Description of the task: Carry on the news report about the stabbing of Paris Mayor Bertrand Delanoe, picking up after its last sentence.

Document passage:

7 Oct 2002

gay paris mayor stabbed by homophobe

An attacker who had previously received psychiatric treatment stabbed Paris Mayor Bertrand Delanoe at a party, inflicting a small abdominal wound.

The mayor of Paris, Bertrand Delano, a Socialist, was recovering from a minor surgery in hospital yesterday after being stabbed by a homophobe at an all-night party at City Hall. Although his injury was not life threatening, he is expected to spend at least a week in hospital.

Paris Mayor Bertrand Delanoe
According to the BBC News, Mr Delanoe, who is openly gay, was greeting visitors at the party at City Hall early on Sunday when the 39-year-old attacker stabbed him in the stomach at 2:30am local time.

"The mayor was walking quietly in the Hotel de Ville's reception room when a man threw himself on him without saying anything and stabbed him in the stomach with a knife," the mayor's aide, Anne-Sylvie Schneider, told the French news agency AFP.

The attacker, Azedine Berkane, who is known to police for drug offences, was immediately taken into cutody while the mayor was given first aid.

Berkane, a computer technician who lives in a suburb north of Paris, later told police that he "didn't like politicians and particularly didn't like homosexuals". He also reportedly told investigators that he was a devout Muslim.

Police have however said the suspect is not linked to any militant group and had received psychiatric treatment in the past.

Dataset extract:
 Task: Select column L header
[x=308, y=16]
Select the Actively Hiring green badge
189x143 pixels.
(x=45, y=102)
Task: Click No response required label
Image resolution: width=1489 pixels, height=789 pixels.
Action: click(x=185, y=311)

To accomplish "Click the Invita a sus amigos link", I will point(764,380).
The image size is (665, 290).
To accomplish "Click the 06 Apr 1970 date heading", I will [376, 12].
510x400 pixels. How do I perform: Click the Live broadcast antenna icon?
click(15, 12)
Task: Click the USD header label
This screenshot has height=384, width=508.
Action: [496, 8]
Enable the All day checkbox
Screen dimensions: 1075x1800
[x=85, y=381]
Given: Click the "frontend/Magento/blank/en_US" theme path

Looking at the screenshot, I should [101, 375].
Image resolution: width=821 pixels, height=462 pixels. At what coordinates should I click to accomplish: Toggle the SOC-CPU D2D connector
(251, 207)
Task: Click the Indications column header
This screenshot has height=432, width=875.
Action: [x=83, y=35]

Written response:
Dubbed "All-nighter" or "Nuit Blanche" in French, the 12-hour fiesta is the first big cultural fest put on by the mayor who has been in office for about 18 months and who revolutionised life in the city this summer by laying out sand, palm trees and deck-chairs along the riverfront of the Seine.

Dozens of tourist attractions, including the Eiffel Tower and the Louvre, were free of charge all night, and free concerts and exhibitions were being held around the French capital.

The mayor had opened the central city hall, his official residence on the right bank of the Seine, as part of Nuit Blanche, an inaugural Paris-wide festival during which many of the capital's cultural landmarks were open until dawn for concerts and shows.

He has opened up the mayor's private apartments to the public, preferring to live in a small private flat across the river. As usual, he was without a bodyguard on the night of his attack.

"I want Paris to take risks," said Mr Delano when he opened the festival on Saturday night. "Otherwise, how is it going to become an international city to attract lovers of freedom and pleasure?"